Aim of the exercise
Could you return the data below exactly as it appears?

Source records
▼

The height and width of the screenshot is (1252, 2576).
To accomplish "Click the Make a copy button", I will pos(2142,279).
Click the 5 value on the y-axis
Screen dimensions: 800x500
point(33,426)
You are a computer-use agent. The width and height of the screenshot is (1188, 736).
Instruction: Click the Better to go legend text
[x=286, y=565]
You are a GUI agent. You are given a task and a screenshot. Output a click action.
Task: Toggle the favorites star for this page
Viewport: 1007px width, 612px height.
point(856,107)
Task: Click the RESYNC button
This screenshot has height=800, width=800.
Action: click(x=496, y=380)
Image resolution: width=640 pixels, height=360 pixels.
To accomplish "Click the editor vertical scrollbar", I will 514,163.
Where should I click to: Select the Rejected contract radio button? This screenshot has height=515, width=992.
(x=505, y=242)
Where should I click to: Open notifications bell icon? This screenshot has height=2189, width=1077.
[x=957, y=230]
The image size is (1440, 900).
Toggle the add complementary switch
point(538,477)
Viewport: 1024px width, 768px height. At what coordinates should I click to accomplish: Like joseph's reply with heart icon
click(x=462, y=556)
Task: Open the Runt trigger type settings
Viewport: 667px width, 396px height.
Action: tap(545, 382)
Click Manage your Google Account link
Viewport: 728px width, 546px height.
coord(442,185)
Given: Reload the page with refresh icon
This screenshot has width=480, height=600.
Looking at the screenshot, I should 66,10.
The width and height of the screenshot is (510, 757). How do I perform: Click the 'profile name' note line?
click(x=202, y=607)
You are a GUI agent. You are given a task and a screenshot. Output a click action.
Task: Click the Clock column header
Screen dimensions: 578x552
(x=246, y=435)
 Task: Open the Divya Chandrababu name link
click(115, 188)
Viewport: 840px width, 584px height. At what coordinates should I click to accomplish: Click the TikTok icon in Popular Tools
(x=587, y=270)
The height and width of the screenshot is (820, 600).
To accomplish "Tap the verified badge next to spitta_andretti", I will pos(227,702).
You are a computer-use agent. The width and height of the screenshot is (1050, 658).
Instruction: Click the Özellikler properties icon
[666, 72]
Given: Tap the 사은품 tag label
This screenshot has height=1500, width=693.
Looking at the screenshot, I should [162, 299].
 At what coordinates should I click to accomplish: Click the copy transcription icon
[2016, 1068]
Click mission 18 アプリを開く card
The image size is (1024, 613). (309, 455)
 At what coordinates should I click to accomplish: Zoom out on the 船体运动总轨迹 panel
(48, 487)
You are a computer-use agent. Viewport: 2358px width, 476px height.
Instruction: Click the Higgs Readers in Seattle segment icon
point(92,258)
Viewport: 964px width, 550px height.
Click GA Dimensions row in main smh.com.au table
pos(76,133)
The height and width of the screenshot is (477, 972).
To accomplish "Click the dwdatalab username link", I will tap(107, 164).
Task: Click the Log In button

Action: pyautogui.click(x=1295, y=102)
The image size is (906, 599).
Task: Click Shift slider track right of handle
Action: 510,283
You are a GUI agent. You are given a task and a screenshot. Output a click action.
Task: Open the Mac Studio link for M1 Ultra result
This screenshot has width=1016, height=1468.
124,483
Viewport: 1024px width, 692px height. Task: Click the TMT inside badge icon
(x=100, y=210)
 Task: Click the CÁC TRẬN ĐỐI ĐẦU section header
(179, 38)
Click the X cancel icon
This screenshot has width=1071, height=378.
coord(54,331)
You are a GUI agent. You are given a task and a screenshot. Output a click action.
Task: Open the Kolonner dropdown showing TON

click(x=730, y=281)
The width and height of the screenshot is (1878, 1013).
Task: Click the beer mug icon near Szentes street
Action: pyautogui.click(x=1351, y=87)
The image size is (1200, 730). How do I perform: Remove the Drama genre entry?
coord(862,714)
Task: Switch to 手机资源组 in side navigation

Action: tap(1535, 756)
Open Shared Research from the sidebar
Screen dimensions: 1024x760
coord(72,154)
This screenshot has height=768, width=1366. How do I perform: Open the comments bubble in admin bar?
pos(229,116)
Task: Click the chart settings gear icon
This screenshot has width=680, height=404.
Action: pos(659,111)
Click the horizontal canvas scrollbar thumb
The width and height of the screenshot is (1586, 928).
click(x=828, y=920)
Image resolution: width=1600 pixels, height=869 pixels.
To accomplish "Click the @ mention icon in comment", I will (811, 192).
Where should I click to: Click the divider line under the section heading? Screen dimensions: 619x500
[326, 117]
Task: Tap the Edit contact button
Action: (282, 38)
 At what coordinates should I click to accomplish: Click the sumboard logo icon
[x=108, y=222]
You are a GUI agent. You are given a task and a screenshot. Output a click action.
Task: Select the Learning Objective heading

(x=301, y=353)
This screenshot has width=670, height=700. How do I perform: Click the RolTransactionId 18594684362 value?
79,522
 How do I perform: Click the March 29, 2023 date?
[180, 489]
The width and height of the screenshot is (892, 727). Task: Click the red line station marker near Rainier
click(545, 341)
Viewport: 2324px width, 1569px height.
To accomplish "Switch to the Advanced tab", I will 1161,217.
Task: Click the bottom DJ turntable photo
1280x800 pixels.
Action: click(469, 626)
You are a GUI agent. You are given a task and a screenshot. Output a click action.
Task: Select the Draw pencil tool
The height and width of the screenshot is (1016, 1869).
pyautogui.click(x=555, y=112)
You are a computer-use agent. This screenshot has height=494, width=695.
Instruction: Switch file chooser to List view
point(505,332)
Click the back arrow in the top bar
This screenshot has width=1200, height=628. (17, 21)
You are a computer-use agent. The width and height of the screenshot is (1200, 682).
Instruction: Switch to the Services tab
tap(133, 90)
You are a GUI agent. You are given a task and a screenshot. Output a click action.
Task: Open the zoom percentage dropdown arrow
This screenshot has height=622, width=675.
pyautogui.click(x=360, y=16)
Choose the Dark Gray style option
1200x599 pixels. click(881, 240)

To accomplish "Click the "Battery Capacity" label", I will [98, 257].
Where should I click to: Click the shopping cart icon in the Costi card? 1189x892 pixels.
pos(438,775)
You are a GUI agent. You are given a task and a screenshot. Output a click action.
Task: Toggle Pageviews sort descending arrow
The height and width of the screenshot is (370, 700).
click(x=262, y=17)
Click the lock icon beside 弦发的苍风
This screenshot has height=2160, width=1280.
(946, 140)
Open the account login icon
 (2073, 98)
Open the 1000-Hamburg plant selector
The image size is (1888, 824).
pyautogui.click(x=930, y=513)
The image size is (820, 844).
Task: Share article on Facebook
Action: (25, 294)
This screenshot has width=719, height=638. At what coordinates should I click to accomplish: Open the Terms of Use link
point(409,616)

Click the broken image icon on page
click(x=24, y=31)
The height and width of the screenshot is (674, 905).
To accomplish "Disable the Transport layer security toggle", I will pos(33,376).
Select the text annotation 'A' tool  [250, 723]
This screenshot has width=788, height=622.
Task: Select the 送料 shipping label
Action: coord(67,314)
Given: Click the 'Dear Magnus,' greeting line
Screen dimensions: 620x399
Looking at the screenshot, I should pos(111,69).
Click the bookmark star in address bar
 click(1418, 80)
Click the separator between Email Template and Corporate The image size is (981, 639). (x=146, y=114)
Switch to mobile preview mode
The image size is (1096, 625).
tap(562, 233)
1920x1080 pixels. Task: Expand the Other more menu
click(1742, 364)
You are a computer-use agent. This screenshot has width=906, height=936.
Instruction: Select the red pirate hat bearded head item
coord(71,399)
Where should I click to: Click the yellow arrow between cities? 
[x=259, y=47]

▲

Answer space
The height and width of the screenshot is (1252, 2576).
To accomplish "Click the Make a copy button", I will pos(2142,279).
Click the 5 value on the y-axis
Screen dimensions: 800x500
point(33,426)
You are a computer-use agent. The width and height of the screenshot is (1188, 736).
Instruction: Click the Better to go legend text
[x=286, y=565]
You are a GUI agent. You are given a task and a screenshot. Output a click action.
Task: Toggle the favorites star for this page
Viewport: 1007px width, 612px height.
point(856,107)
Task: Click the RESYNC button
This screenshot has height=800, width=800.
Action: click(x=496, y=380)
Image resolution: width=640 pixels, height=360 pixels.
To accomplish "Click the editor vertical scrollbar", I will 514,163.
Where should I click to: Select the Rejected contract radio button? This screenshot has height=515, width=992.
(x=505, y=242)
Where should I click to: Open notifications bell icon? This screenshot has height=2189, width=1077.
[x=957, y=230]
The image size is (1440, 900).
Toggle the add complementary switch
point(538,477)
Viewport: 1024px width, 768px height. At what coordinates should I click to accomplish: Like joseph's reply with heart icon
click(x=462, y=556)
Task: Open the Runt trigger type settings
Viewport: 667px width, 396px height.
Action: tap(545, 382)
Click Manage your Google Account link
Viewport: 728px width, 546px height.
coord(442,185)
Given: Reload the page with refresh icon
This screenshot has width=480, height=600.
Looking at the screenshot, I should 66,10.
The width and height of the screenshot is (510, 757). How do I perform: Click the 'profile name' note line?
click(x=202, y=607)
You are a GUI agent. You are given a task and a screenshot. Output a click action.
Task: Click the Clock column header
Screen dimensions: 578x552
(x=246, y=435)
 Task: Open the Divya Chandrababu name link
click(115, 188)
Viewport: 840px width, 584px height. At what coordinates should I click to accomplish: Click the TikTok icon in Popular Tools
(x=587, y=270)
The height and width of the screenshot is (820, 600).
To accomplish "Tap the verified badge next to spitta_andretti", I will pos(227,702).
You are a computer-use agent. The width and height of the screenshot is (1050, 658).
Instruction: Click the Özellikler properties icon
[666, 72]
Given: Tap the 사은품 tag label
This screenshot has height=1500, width=693.
Looking at the screenshot, I should [162, 299].
 At what coordinates should I click to accomplish: Click the copy transcription icon
[2016, 1068]
Click mission 18 アプリを開く card
The image size is (1024, 613). (309, 455)
 At what coordinates should I click to accomplish: Zoom out on the 船体运动总轨迹 panel
(48, 487)
You are a computer-use agent. Viewport: 2358px width, 476px height.
Instruction: Click the Higgs Readers in Seattle segment icon
point(92,258)
Viewport: 964px width, 550px height.
Click GA Dimensions row in main smh.com.au table
pos(76,133)
The height and width of the screenshot is (477, 972).
To accomplish "Click the dwdatalab username link", I will tap(107, 164).
Task: Click the Log In button

Action: pyautogui.click(x=1295, y=102)
The image size is (906, 599).
Task: Click Shift slider track right of handle
Action: 510,283
You are a GUI agent. You are given a task and a screenshot. Output a click action.
Task: Open the Mac Studio link for M1 Ultra result
This screenshot has width=1016, height=1468.
124,483
Viewport: 1024px width, 692px height. Task: Click the TMT inside badge icon
(x=100, y=210)
 Task: Click the CÁC TRẬN ĐỐI ĐẦU section header
(179, 38)
Click the X cancel icon
This screenshot has width=1071, height=378.
coord(54,331)
You are a GUI agent. You are given a task and a screenshot. Output a click action.
Task: Open the Kolonner dropdown showing TON

click(x=730, y=281)
The width and height of the screenshot is (1878, 1013).
Task: Click the beer mug icon near Szentes street
Action: pyautogui.click(x=1351, y=87)
The image size is (1200, 730). How do I perform: Remove the Drama genre entry?
coord(862,714)
Task: Switch to 手机资源组 in side navigation

Action: tap(1535, 756)
Open Shared Research from the sidebar
Screen dimensions: 1024x760
coord(72,154)
This screenshot has height=768, width=1366. How do I perform: Open the comments bubble in admin bar?
pos(229,116)
Task: Click the chart settings gear icon
This screenshot has width=680, height=404.
Action: pos(659,111)
Click the horizontal canvas scrollbar thumb
The width and height of the screenshot is (1586, 928).
click(x=828, y=920)
Image resolution: width=1600 pixels, height=869 pixels.
To accomplish "Click the @ mention icon in comment", I will (811, 192).
Where should I click to: Click the divider line under the section heading? Screen dimensions: 619x500
[326, 117]
Task: Tap the Edit contact button
Action: (282, 38)
 At what coordinates should I click to accomplish: Click the sumboard logo icon
[x=108, y=222]
You are a GUI agent. You are given a task and a screenshot. Output a click action.
Task: Select the Learning Objective heading

(x=301, y=353)
This screenshot has width=670, height=700. How do I perform: Click the RolTransactionId 18594684362 value?
79,522
 How do I perform: Click the March 29, 2023 date?
[180, 489]
The width and height of the screenshot is (892, 727). Task: Click the red line station marker near Rainier
click(545, 341)
Viewport: 2324px width, 1569px height.
To accomplish "Switch to the Advanced tab", I will 1161,217.
Task: Click the bottom DJ turntable photo
1280x800 pixels.
Action: click(469, 626)
You are a GUI agent. You are given a task and a screenshot. Output a click action.
Task: Select the Draw pencil tool
The height and width of the screenshot is (1016, 1869).
pyautogui.click(x=555, y=112)
You are a computer-use agent. This screenshot has height=494, width=695.
Instruction: Switch file chooser to List view
point(505,332)
Click the back arrow in the top bar
This screenshot has width=1200, height=628. (17, 21)
You are a computer-use agent. The width and height of the screenshot is (1200, 682).
Instruction: Switch to the Services tab
tap(133, 90)
You are a GUI agent. You are given a task and a screenshot. Output a click action.
Task: Open the zoom percentage dropdown arrow
This screenshot has height=622, width=675.
pyautogui.click(x=360, y=16)
Choose the Dark Gray style option
1200x599 pixels. click(881, 240)

To accomplish "Click the "Battery Capacity" label", I will [98, 257].
Where should I click to: Click the shopping cart icon in the Costi card? 1189x892 pixels.
pos(438,775)
You are a GUI agent. You are given a task and a screenshot. Output a click action.
Task: Toggle Pageviews sort descending arrow
The height and width of the screenshot is (370, 700).
click(x=262, y=17)
Click the lock icon beside 弦发的苍风
This screenshot has height=2160, width=1280.
(946, 140)
Open the account login icon
 (2073, 98)
Open the 1000-Hamburg plant selector
The image size is (1888, 824).
pyautogui.click(x=930, y=513)
The image size is (820, 844).
Task: Share article on Facebook
Action: (25, 294)
This screenshot has width=719, height=638. At what coordinates should I click to accomplish: Open the Terms of Use link
point(409,616)

Click the broken image icon on page
click(x=24, y=31)
The height and width of the screenshot is (674, 905).
To accomplish "Disable the Transport layer security toggle", I will pos(33,376).
Select the text annotation 'A' tool  [250, 723]
This screenshot has width=788, height=622.
Task: Select the 送料 shipping label
Action: coord(67,314)
Given: Click the 'Dear Magnus,' greeting line
Screen dimensions: 620x399
Looking at the screenshot, I should pos(111,69).
Click the bookmark star in address bar
 click(1418, 80)
Click the separator between Email Template and Corporate The image size is (981, 639). (x=146, y=114)
Switch to mobile preview mode
The image size is (1096, 625).
tap(562, 233)
1920x1080 pixels. Task: Expand the Other more menu
click(1742, 364)
You are a computer-use agent. This screenshot has width=906, height=936.
Instruction: Select the red pirate hat bearded head item
coord(71,399)
Where should I click to: Click the yellow arrow between cities? 
[x=259, y=47]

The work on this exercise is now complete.